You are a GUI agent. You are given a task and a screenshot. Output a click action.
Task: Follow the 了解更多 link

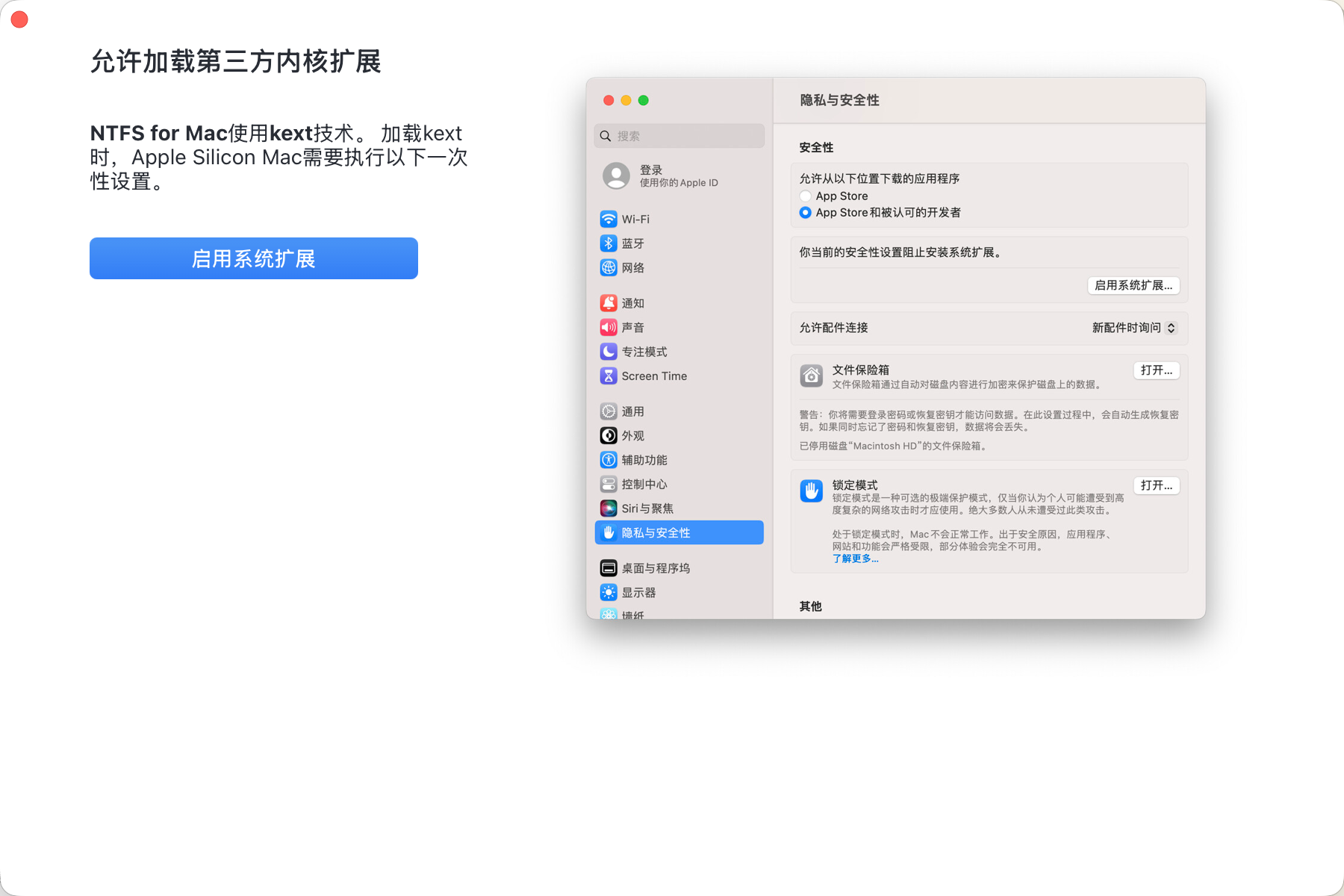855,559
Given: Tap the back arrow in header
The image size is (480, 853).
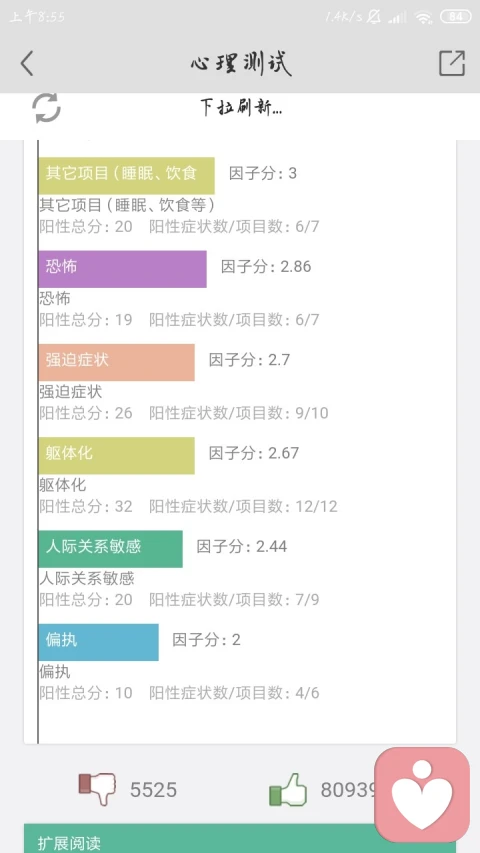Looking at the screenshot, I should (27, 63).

*What is needed*: Could you write out the whole listing exactly, skipping every picture?

*Response*:
You are a GUI agent. You are given a task and a screenshot. Output a click action.
Task: Follow the 了解更多 link

855,559
Given: Tap the back arrow in header
The image size is (480, 853).
Looking at the screenshot, I should (27, 63).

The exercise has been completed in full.